Petit conseil à ce sujet : le “ticket“ se paye à l’intérieur du bus une fois que ce dernier a effectué quelques km. Si on désire sortir avant que l’assistant récolte l’argent, il suffit de régler à la descente du bus. Donc, méfiez-vous des porteurs qui chargent le toit au terminal et qui arnaquent le touriste en demandant le montant du ticket. Par ailleurs, chaque chauffeur est responsable de la marchandise qu’il transporte, notamment en cas de vol ou de perte. On a ainsi entendu le récit d’une touriste allemande qui s’est fait remboursée (après moult discussions) la somme de 300$ en dédommagement de son sac à dos qu’un malotru a dérobé sur le toit. Debout et serré contre ses voisins dans l’allée centrale, on a aucune visibilité sur ce qui descend du toit et il serait difficile de rattraper un voleur qui s’enfuit avec son backpack. Sauf pour le mien peut-être pour lequel le gars a intérêt à être sacrément balaise pour courir plus vite que moi avec 22 kg sur le dos !!!
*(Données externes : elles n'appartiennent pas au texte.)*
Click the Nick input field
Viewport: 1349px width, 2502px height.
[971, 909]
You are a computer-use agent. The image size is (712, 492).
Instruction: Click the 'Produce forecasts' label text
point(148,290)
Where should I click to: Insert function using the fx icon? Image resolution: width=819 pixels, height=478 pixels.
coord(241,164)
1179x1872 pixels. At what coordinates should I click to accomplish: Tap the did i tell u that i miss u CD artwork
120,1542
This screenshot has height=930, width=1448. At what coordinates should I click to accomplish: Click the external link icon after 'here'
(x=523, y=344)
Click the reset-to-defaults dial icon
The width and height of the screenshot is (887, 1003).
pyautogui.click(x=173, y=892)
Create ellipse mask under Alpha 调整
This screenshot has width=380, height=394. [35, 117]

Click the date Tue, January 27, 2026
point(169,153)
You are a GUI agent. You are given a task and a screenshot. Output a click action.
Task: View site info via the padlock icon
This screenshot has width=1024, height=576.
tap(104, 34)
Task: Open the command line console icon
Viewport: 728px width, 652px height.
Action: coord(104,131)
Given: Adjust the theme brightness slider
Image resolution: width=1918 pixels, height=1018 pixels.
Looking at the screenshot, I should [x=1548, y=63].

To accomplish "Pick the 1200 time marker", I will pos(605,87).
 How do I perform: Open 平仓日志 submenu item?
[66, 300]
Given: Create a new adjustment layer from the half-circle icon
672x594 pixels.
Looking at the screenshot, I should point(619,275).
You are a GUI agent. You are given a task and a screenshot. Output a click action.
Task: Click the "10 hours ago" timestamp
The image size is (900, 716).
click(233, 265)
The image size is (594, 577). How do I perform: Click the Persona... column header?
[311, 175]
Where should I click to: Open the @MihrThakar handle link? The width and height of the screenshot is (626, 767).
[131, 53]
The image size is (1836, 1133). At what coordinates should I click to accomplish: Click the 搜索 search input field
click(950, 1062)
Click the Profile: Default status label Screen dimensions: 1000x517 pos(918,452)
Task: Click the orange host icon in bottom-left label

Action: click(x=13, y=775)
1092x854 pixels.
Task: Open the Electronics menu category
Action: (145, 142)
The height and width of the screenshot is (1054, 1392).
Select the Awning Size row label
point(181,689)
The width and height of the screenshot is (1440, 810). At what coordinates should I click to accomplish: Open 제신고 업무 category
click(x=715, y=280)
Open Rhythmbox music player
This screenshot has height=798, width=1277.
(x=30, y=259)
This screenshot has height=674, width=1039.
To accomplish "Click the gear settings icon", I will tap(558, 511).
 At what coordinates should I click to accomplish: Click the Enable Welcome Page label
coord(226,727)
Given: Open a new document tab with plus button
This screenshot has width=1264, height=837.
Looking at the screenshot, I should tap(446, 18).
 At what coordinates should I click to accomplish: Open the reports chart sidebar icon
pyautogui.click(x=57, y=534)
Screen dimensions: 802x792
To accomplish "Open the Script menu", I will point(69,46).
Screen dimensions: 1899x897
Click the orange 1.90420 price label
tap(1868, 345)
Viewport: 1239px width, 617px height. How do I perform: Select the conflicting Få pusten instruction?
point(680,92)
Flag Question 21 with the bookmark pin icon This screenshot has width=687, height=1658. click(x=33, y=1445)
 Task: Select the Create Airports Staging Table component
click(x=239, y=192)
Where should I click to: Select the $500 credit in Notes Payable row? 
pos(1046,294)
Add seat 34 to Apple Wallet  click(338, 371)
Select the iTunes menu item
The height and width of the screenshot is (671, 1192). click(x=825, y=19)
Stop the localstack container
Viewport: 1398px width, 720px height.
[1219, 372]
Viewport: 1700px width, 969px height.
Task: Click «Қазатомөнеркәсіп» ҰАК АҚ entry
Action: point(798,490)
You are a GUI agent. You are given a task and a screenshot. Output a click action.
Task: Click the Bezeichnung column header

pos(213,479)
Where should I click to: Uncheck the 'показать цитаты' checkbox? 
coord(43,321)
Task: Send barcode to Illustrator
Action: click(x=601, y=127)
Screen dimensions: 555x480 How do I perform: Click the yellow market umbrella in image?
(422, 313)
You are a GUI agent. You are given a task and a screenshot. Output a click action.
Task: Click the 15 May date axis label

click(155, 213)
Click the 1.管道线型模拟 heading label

On rejoint ainsi les villages de Poneloya et Las Penitas. On s’y pose pour quelques jours avec au programme……… pas grand chose ! On peut y faire du surf mais les vagues sont assez modestes et quelques précautions sont nécessaires car les courants assez forts sont responsables de plusieurs morts accidentelles chaque année. Le bus termine sa route à la Barca de Oro où l’on occupe un bungalow “écologique“. Totalement construit en bambou et palme, son alimentation est assurée par l’énergie solaire et dispose de “toilettes sèches“ qu’on n’avait plus eu le plaisir d’utiliser depuis notre séjour dans une yourte en Mongolie.
On profite de ce séjour pour rattraper le retard de rédaction du blog et on procède à un gros tri dans les photos qui ne sont pas loin de saturer mon DD externe, le troisième si l’on compte celui du MacBook !!

Outre le spectacle du va-et-vient des pêcheurs dans la lagune, on tente une ballade à vélo mais le soleil de plomb a rapidement raison de notre résistance à la chaleur. On préfère ainsi attendre le soir, pour une ballade sur la gigantesque plage léchée par des vagues toujours puissantes. Le vent balaye le sable et forme de longues trainées qui fouettent au passage nos chevilles et mollets.








Tous les soirs, on fait également une cure de fruits de mer et de poissons ultra frais. Les cuisines de l’hostel nous préparent de larges portions de thon cru ou cuit, de dorade, de coques, de langoustes et autres crevettes, le tout à des prix plus que corrects. Encore quelque chose qui nous manquait terriblement au Costa Rica !




Bref, l’opération séduction du Nicaragua continue et on a désormais hâte de quitter le Pacifique pour nous rendre cette fois au bord du Lago Cocibolca (alias le Lac Nicaragua) dans une autre ville coloniale, encore plus connue, Granada.